**Study material**
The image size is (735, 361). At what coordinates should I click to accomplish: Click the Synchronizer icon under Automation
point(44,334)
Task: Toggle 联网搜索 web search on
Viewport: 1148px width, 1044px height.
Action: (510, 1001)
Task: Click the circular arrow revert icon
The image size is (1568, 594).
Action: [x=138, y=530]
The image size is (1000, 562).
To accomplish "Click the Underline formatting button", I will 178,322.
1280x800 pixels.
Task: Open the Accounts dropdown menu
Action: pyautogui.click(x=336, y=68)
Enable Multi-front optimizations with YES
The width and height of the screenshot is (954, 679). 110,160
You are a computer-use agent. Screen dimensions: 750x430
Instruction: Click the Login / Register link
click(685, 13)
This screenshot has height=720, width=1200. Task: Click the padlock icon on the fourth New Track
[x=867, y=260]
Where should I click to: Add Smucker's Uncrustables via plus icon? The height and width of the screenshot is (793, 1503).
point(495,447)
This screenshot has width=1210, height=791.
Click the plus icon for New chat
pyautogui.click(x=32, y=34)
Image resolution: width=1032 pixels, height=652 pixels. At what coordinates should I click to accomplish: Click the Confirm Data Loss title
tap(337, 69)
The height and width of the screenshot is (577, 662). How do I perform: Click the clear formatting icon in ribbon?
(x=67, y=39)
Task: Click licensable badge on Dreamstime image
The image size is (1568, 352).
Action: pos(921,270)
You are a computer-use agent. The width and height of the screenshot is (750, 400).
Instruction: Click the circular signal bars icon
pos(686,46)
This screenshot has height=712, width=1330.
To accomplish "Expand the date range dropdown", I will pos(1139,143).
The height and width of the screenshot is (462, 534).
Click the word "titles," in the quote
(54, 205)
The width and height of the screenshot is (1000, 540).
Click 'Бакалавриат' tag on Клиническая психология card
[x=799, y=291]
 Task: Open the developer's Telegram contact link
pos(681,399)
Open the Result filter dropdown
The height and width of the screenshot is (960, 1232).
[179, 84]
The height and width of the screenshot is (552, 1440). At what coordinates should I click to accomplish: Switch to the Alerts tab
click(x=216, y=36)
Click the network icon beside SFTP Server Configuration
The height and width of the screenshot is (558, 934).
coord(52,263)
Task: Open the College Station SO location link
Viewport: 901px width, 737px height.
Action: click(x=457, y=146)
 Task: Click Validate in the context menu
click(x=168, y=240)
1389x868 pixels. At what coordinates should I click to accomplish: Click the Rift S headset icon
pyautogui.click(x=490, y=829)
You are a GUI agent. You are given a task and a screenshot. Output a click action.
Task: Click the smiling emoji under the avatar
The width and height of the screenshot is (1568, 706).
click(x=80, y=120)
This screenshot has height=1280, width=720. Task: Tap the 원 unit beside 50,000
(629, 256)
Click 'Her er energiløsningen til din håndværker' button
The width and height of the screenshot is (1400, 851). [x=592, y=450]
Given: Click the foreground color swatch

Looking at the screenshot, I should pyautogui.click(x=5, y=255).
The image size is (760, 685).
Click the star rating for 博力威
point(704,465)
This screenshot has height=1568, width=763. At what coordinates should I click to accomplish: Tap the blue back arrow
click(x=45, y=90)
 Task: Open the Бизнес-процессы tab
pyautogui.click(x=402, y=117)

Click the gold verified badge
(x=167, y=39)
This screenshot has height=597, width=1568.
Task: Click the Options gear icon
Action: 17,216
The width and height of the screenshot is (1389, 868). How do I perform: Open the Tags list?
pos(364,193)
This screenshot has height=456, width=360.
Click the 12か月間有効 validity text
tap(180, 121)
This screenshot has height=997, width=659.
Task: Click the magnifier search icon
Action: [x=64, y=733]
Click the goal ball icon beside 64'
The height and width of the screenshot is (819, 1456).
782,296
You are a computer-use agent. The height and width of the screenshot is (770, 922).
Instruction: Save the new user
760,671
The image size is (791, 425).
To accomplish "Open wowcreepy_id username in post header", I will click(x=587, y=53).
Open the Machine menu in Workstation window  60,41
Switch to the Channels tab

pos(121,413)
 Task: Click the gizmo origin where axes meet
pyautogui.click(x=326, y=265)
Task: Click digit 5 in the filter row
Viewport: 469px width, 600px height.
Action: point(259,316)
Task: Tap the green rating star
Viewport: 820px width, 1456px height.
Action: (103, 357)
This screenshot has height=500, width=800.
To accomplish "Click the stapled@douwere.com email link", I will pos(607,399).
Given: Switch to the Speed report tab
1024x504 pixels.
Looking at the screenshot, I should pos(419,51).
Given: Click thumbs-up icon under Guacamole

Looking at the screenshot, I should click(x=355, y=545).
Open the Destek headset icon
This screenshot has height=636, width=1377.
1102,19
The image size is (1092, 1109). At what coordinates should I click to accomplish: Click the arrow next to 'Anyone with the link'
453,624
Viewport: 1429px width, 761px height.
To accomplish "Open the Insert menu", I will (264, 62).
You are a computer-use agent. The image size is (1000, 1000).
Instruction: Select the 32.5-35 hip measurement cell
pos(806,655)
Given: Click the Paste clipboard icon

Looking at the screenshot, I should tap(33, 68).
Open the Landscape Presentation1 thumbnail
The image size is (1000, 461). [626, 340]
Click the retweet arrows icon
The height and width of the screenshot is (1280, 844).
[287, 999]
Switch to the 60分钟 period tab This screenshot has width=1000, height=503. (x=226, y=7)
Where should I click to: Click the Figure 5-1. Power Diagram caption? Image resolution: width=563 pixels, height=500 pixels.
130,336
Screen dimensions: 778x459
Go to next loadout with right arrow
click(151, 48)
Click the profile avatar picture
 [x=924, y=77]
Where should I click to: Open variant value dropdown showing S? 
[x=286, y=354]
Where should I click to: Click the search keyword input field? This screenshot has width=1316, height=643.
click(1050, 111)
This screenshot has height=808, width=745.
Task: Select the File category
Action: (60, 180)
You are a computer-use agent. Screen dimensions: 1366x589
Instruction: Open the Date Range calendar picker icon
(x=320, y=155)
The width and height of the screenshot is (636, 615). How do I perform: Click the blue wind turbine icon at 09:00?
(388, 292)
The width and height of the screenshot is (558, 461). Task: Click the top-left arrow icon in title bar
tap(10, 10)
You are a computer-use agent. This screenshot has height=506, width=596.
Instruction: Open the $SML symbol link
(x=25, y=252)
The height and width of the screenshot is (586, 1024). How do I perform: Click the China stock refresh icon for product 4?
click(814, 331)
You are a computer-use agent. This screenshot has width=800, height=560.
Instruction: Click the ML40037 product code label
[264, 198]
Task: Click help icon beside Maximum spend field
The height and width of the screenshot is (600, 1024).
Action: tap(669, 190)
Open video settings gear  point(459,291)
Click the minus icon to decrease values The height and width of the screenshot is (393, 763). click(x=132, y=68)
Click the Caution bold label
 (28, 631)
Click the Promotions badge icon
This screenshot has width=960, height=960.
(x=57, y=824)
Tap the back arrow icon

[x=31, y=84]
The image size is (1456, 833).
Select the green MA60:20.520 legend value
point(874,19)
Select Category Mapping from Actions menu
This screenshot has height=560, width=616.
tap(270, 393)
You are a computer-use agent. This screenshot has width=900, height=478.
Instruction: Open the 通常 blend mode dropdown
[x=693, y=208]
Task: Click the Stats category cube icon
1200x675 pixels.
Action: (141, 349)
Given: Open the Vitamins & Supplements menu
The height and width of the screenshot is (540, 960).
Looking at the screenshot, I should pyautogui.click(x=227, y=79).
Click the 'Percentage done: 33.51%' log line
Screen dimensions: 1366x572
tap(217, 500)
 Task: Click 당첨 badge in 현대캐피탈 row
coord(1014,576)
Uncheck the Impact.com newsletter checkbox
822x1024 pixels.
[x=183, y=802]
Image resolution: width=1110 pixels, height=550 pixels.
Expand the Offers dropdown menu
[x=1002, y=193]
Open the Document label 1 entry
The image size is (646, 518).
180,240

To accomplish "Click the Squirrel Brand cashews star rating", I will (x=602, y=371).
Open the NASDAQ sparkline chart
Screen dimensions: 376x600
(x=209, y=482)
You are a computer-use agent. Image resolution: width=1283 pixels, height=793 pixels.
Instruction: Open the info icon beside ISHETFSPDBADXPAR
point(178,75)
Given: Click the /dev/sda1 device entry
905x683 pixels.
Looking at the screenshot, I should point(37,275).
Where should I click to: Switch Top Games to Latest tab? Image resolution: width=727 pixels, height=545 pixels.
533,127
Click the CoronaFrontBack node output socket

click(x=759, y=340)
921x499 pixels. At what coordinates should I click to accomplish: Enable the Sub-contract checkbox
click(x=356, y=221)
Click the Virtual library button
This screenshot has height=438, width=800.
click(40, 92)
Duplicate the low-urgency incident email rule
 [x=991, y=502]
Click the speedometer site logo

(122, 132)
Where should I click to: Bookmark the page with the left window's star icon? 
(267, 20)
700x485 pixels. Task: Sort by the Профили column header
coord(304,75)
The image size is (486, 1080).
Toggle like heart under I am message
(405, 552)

**Task requirements**
All that is wanted is an exact copy of the lines above from the one with "The image size is (646, 518)." through the one with "The image size is (486, 1080).", with both ends included.

**Exercise output**
The image size is (646, 518).
180,240

To accomplish "Click the Squirrel Brand cashews star rating", I will (x=602, y=371).
Open the NASDAQ sparkline chart
Screen dimensions: 376x600
(x=209, y=482)
You are a computer-use agent. Image resolution: width=1283 pixels, height=793 pixels.
Instruction: Open the info icon beside ISHETFSPDBADXPAR
point(178,75)
Given: Click the /dev/sda1 device entry
905x683 pixels.
Looking at the screenshot, I should point(37,275).
Where should I click to: Switch Top Games to Latest tab? Image resolution: width=727 pixels, height=545 pixels.
533,127
Click the CoronaFrontBack node output socket

click(x=759, y=340)
921x499 pixels. At what coordinates should I click to accomplish: Enable the Sub-contract checkbox
click(x=356, y=221)
Click the Virtual library button
This screenshot has height=438, width=800.
click(40, 92)
Duplicate the low-urgency incident email rule
 [x=991, y=502]
Click the speedometer site logo

(122, 132)
Where should I click to: Bookmark the page with the left window's star icon? 
(267, 20)
700x485 pixels. Task: Sort by the Профили column header
coord(304,75)
The image size is (486, 1080).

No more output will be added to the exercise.